Reputation: 199
I've been writing code to parse and extract information from messages sent by a bot. There are only a few different kinds of messages, but each one of them contains wildly different kinds of information I'm interested in, and I'm struggling with finding the best way to deal with them as objects in my code.
If I were using Haskell, I'd simply create a type Message
and define a tailored constructor for each kind of message
data Message = Greeting Foo Bar | Warning Yadda Yadda Yadda | ...
It's a very nice and clean way to both have them all under the same type
and be able to tell the message kinds apart easily.
How would one go about designing object classes to that effect in a OOP-friendly (or better, pythonic) way? I've thought of two approaches, namely:
Defining a base-class Message
and subclassing it for each kind of message. Pros: conceptually clean. Cons: lots of boilerplate code, and it doesn't really make the code very readable or the relationship between different message classes clear.
Defining a universal class Message
, which represents every message type. It will have an attribute .type
to differentiate between message kinds, and its __init__
function will instantiate the attributes appropriate to the message type accordingly. Pros: Simple to code, practical. Cons: it seems a bad practice to have the class' attributes be so unpredictable, and it generally feels wrong.
but I'm not completely satisfied with neither. While I realize that this is a just small programme, I'm using it as an opportunity to learn more about the use of abstractions and software architecture, I suppose. Can someone show me the way?
Upvotes: 1
Views: 262
Reputation: 1122312
For a message class design, I'd use dataclasses to minimise the boilerplate. You get to focus entirely on the fields:
from dataclasses import dataclass
class Message:
# common message methods
@dataclass
class Greeting(Message):
foo: str
bar: int
@dataclass
class Warning(Message):
yadda: list[str]
There usually isn't much more you need for a simple project. You could add a @classmethod
factory to the Message
base class to help generating specific message types, and Message
could be a @dataclass
itself too, if there are common attributes shared between the different types.
That said, once you start to factor in serialisation and deserialisation requirements, using a type
field that is an enum can be helpful.
To illustrate that point: For a current RESTFul API project that includes automated OpenAPI 3.1 documentation, we are using Marshmallow to handle translation from and to JSON, marshmallow-dataclasses to avoid having to repeat ourselves to define the schema and validation, and marshmallow-oneofschema to reflect a polymorphic schema for a hierarchy of classes that differ by their type much like your Message
example.
Using 3rd-party libraries then constrains your options, so I used metaprogramming (mostly class.__init_subclass__
and Generic
type annotations) to make it possible to concisely define such a polymorphic type hierachy that's keyed on an enum.

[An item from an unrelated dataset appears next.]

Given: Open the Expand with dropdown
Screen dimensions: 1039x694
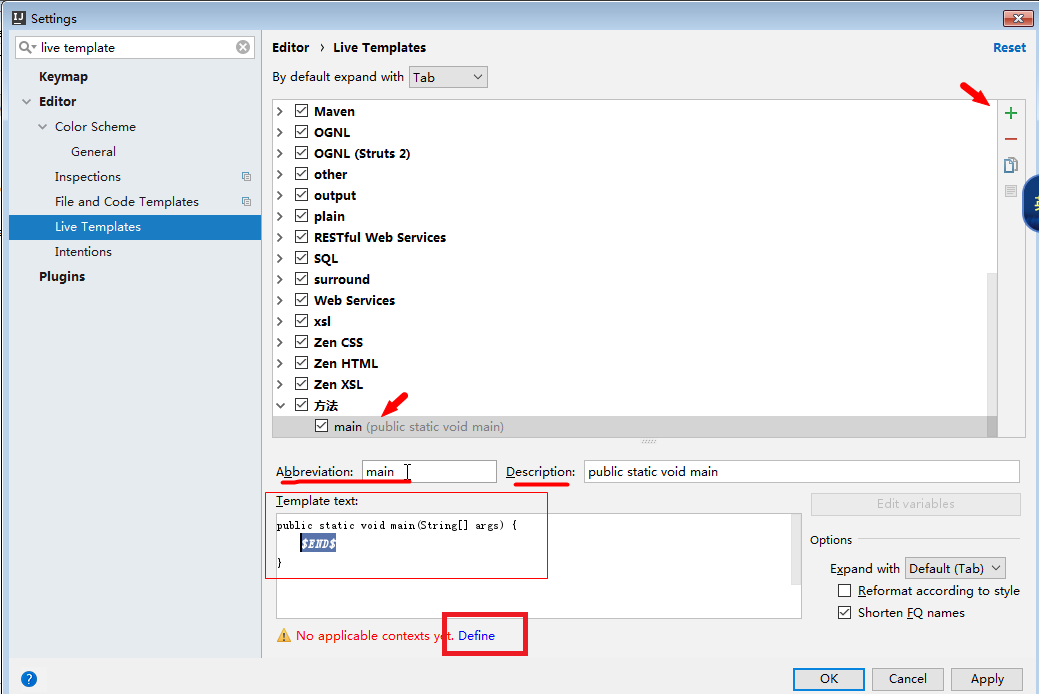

Your message type would be expressed like this:
class MessageType(enum.Enum):
greeting = "greeting"
warning = "warning"
# ...
@dataclass
class _BaseMessage(PolymorphicType[MessageType]):
type: MessageType
# ...
@dataclass
class Greeting(_BaseMessage, type_key=MessageType.greeting):
foo: str
bar: int
@dataclass
class Warning(_BaseMessage, type_key=MessageType.warning):
yadda: list[str]
MessageSchema = _BaseMessage.OneOfSchema("MessageSchema")
after which messages are loaded from JSON using MessageSchema.load()
, producing a specific instance based on the "type"
key in the dictionary, e.g.
message = MessageSchema.load({"type": "greeting", "foo": "spam", "bar": 42})
isinstance(message, Greeting) # True
while MessageSchema.dump()
gets you suitable JSON output regardless of the input type:
message = Warning([42, 117])
MessageSchema.dump(message) # {"type": "warning", "yadda": [42, 117]}
It is the use of an enum
here that makes the integration work best; PolymorphicType
is the custom class that handles most of the heavy lifting to make the _BaseMessage.OneOfSchema()
call at the end work. You don't have to use metaprogramming to achieve that last part, but for us it reduced removed most of the marshmallow-oneschema
boilerplate.
Plus, we get OpenAPI schemas that reflect each specific message type, which documentation tools like Redocly know how to process:
components:
schemas:
Message:
oneOf:
- $ref: '#/components/schemas/Greeting'
- $ref: '#/components/schemas/Warning'
discriminator:
propertyName: type
mapping:
greeting: '#/components/schemas/Greeting'
warning: '#/components/schemas/Warning'
Greeting:
type: object
properties:
type:
type: string
default: greeting
foo:
type: string
bar:
type: integer
Warning:
type: object
properties:
type:
type: string
default: warning
yadda:
type: array
items:
type: string
Upvotes: 6